Passage to read –
:::

Kandahar
dir. Mohsen Makhmalbaf
Avatar Films
It seems churlish to berate a film as well meaning as Kandahar. Set in the refugee camps near Afghanistan's border with Iran, and based on the true story of an Afghan-Canadian journalist who attempted to rescue a Afghan friend, depressed and possibly suicidal after years of war and Taliban rule, the movie, directed by Mohsen Makhmalbaf (The Apple), depicts the hardships that blight most Afghan lives. It's a noble gesture, and one of unexpected relevance, yet the film fails, feeling at times like nothing more than a humorless, tedious lecture.
Nafas played by Nelofer Pazira, the journalist who inspired the film is a young woman hurrying to Kandahar to save her sister, who has threated to kill herself at the time of the last eclipse of the millenium. Finding her way to the border, Nafas tries to reach Kandahar, first by posing as the fourth wife of a family traveling in her direction, then by hiring an untrustworthy boy as a guide and finally by pretending to be part of a wedding party. Along the way, she is humiliated by wearing a burqa, rests near a school filled with young boys reciting the Koran and comes to a Red Cross camp overwhelmed by the victims of land mines.

:::

Information –
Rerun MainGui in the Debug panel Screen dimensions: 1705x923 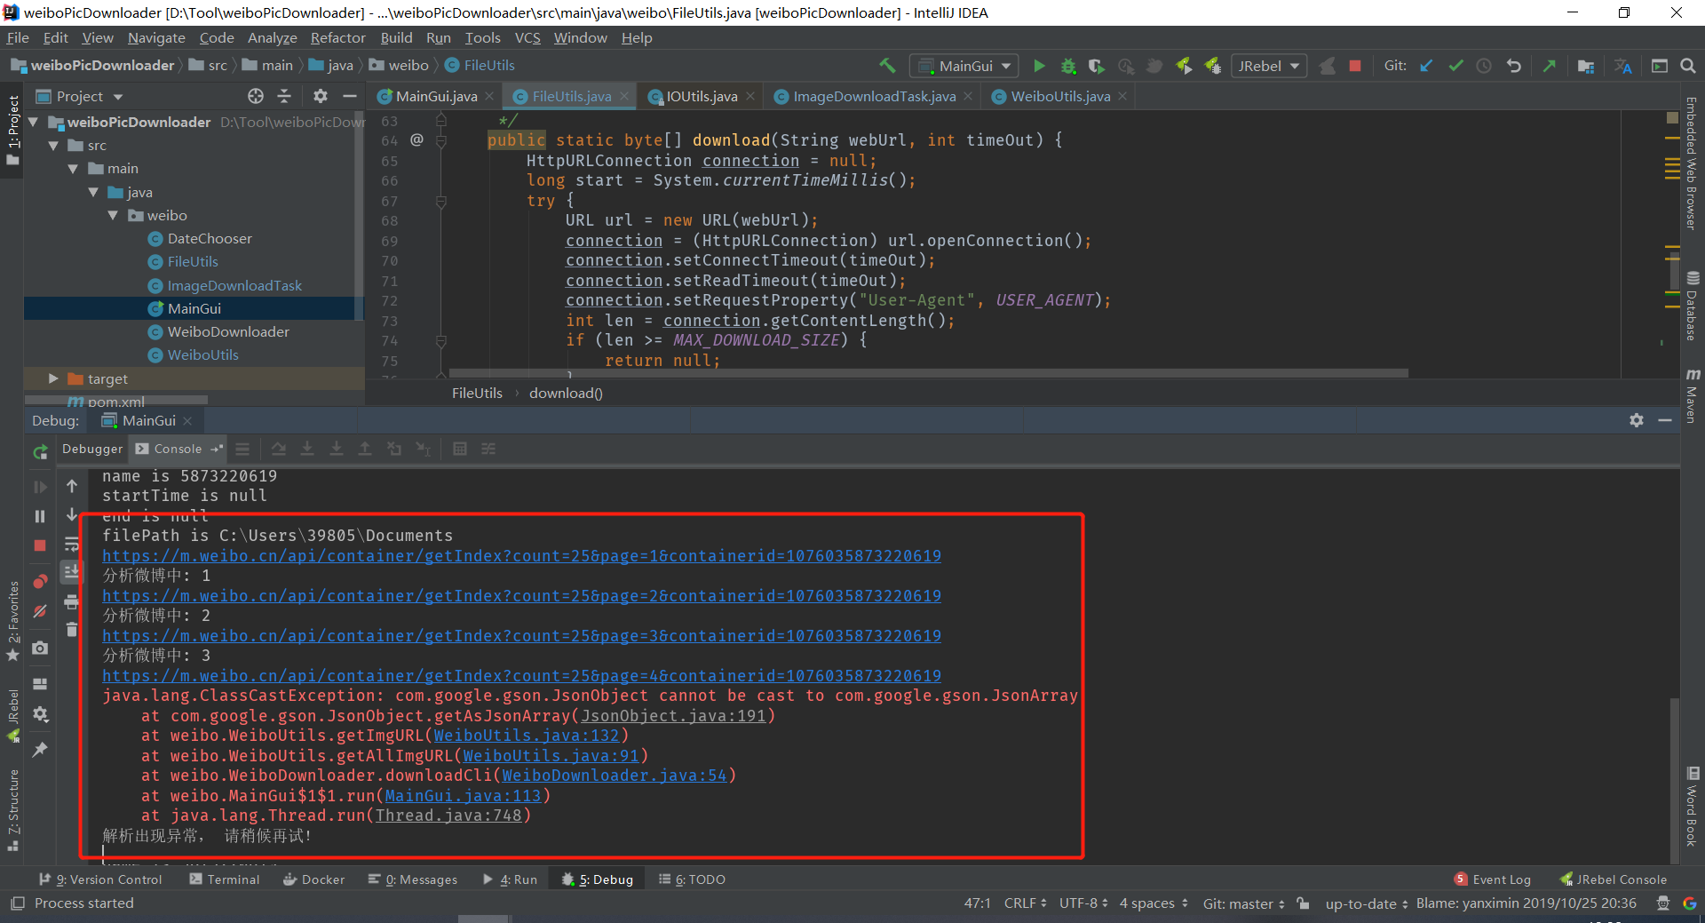coord(40,452)
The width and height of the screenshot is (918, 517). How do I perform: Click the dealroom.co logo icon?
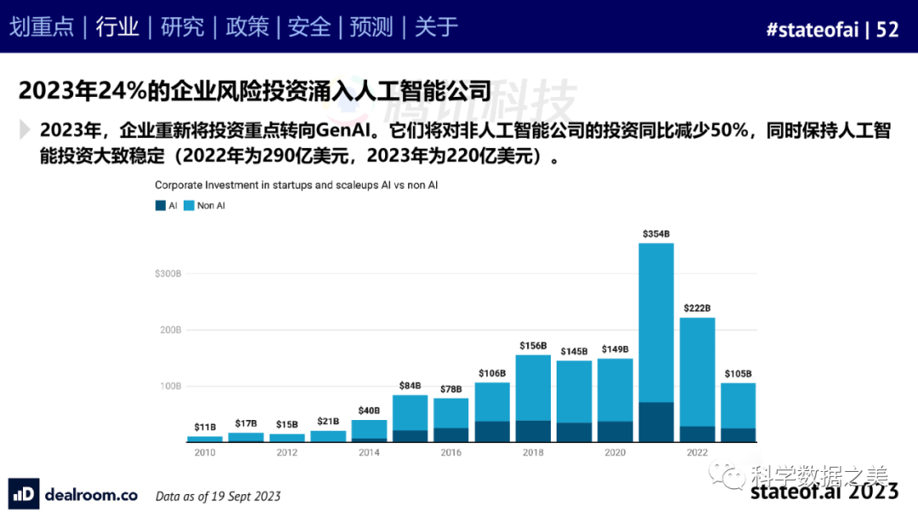point(24,494)
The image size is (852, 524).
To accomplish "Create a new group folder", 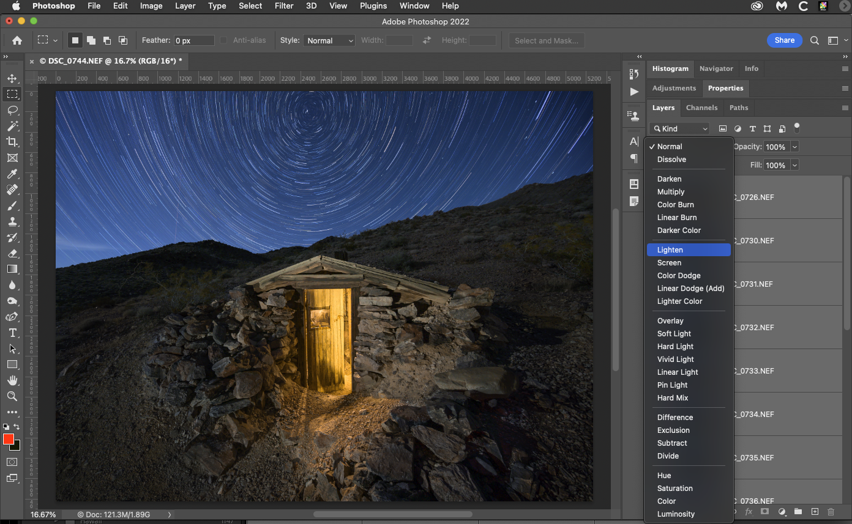I will [x=798, y=512].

:::

Check your understanding –
a. Sum up the Kandahar review in two sentences.
b. According to the Kandahar review, who plays Nafas?
c. Please carry on the Kandahar review from its final sentence.
The records have no connection to the Kandahar review.

Answers for the exercise –
a. The review calls Kandahar, Mohsen Makhmalbaf's film set in refugee camps near Afghanistan's border with Iran and based on an Afghan-Canadian journalist's attempt to rescue a friend, a noble gesture that nonetheless fails and at times feels like a humorless, tedious lecture. In it, Nafas, played by Nelofer Pazira, tries to reach Kandahar to save her sister by posing as a fourth wife, hiring an untrustworthy boy as a guide and pretending to be part of a wedding party.

b. Nelofer Pazira, the journalist who inspired the film.

c.
With such material, the potential for a powerful and emotional film is enormous. Kandahar rises to that potential periodically, almost entirely through the beauty of its images. Stunningly composed and shot, the film offers such bizarrely balletic moments as the sight of prosthetic legs drifting on parachutes to the ground, while surprisingly graceful amputees on crutches race to catch a pair. The final scenes, of a crowd of women accompanying a bride, are particularly arresting, with the bright colors and billowing fabrics of the women's burqas set against the bleak and muted desert landscape creating a lovely and joyous impression. But look closely at those scenes, and it is possible see the awkwardness of walking in a burqa and the desperation in the eyes of the amputees as they run for the legs.
Contrast those few moments of troubling beauty with the heavy-handed speeches Nafas encounters as she drifts from one grim sight to another on her journey. In one scene, children are taught to avoid land mines; in another, amputees show off their scars to Red Cross workers as they explain how they lost their limbs. The plight of women under Taliban rule is given great attention. In these scenes, Nafas fades into the background as nameless characters come to the fore to offer leaden commentary on the suffering afflicting so many, and the movie retreats from its promise.
There are fleeting moments of levity the sight of a group of men wearing burqas in a scene near the end is mildly humorous but like a mourner smothering a laugh at a funeral service out of fear that to find humor at such a moment would be grossly inappropriate, the characters in Kandahar seem to constantly remind themselves and thus, the audience that they are miserable, that nothing can distract from that misery, and that to give in to an emotion other than misery would somehow lessen the impact of all that is depicted. But that is not so; the effect is to make the horrors of Afghan life appear simplistic.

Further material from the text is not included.